A brutalidade da resposta, da única resposta possível, faz perpassar sobre as nossas consciências de cristãos um frémito de justificado horror....
É que o direito à vida tem tanto de absoluto e é tão forte que muito poucas leis o contestam, e mesmo essas, quando o fazem, é ainda para garantirem a sobrevivência de outras vidas, que a vida do réprobo ameaçava ou mesmo roubou.
Desconsidero, é claro, tudo quanto na teoria moderna cerca e domina a situação dos chamados a criminosos de guerra»...
Não é portanto duvidoso que nenhuma justificação moral, social ou política se encontra para o lançamento e cobrança da taxa militar aos inválidos, qualquer- que seja, acentue-se, a sua situação económico-financeira.
Mas, embora sem qualquer justificação, será mesmo assim tão necessária tal imposição às finanças do Estado, e por tal forma que sem o seu produto ficariam em perigoso estado de carência os cofres do Tesouro?

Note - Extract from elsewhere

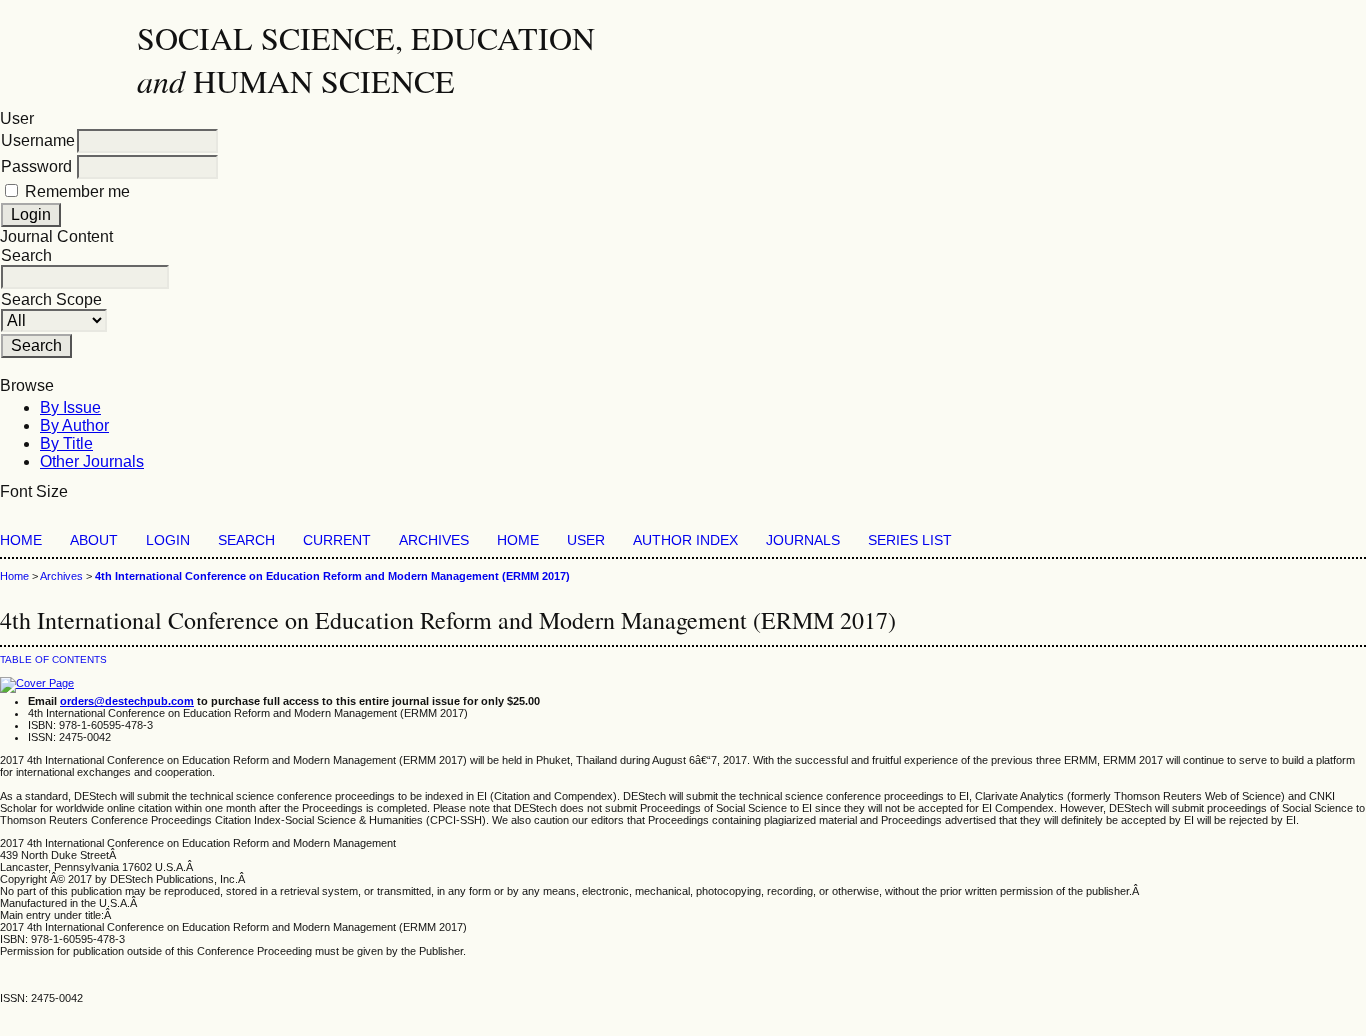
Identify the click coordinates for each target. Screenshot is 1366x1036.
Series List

Por outras palavras: terão de reduzir-se os meios da defesa nacional, de suprimir-se os compromissos internacionais, de cercear-se melhoramentos públicos, de comprimir-se fortemente as avultadas despesas gerais da Administração se o Estado não for buscar à cegueira, à insanidade mental, à surdez, à mudez, à lepra e ao restante trágico cortejo de doenças e males inibitórios da prestação- do serviço militar a mão-cheia de contos de réis que eles lhe podem render por arbitrária tributação?
A ninguém oferece dúvidas a resposta da absoluta prescindibilidade dos réditos de tal proveniência para que se mantenham no mesmo elevado nível a que chegaram a conveniente gestão e fomento da coisa pública.
A demonstrá-lo com fulminante evidência está o facto de em dois anos de suspensão da cobrança da taxa militar as contas públicas a tais anos referentes haverem apresentado avultados saldos positivos de muitos milhares de contos, que não provieram nem do abrandamento do ritmo das realizações nacionais, nem de quaisquer recursos extraordinários.
Factos de tão valioso significado evidenciam a inteira irrelevância fiscal da taxa militar, eliminando inexoravelmente qualquer débil argumento com que sob o ponto de vista tributário - que é, evidentemente, o mais feroz... - se pretenda defender a sua continuidade, mesmo contra o longo cortejo de situações chocantes que lhe engrinaldam a existência.
Não me parece necessário, Sr. Presidente, continuar o meu libelo contra tão desumano tributo.
Sou apenas um obscuro intérprete dos que, cheios de dores e de angústias, de inibições e de provações, fazem desfilar perante a consciência nacional esse seu mundo penumbroso e, de dedo estendido, nos apontam as chagas do seu calvário.
Não carecem, como se viu, as forças de realização de que o Estado dispõe de qualquer suplemento tributário, que a sua exploração em taxa militar possa produzir para os lançamentos da ingente obra do nosso engrandecimento, em que tantos batalhas já ganhou.
Assim o entende a consciência nacional, como abundantemente o tem demonstrado pelas várias maneiras por que costuma revelar-se e afirmar-se, especialmente pela imprensa, e seja-me licito citar, por ela, o magnifico editorial do jornal Ô Século há dias publicado, que se apresenta como um ponderado depoimento de inegável valor, de uma já notável série de notáveis depoimentos sobre temas aliciantes da vida portuguesa.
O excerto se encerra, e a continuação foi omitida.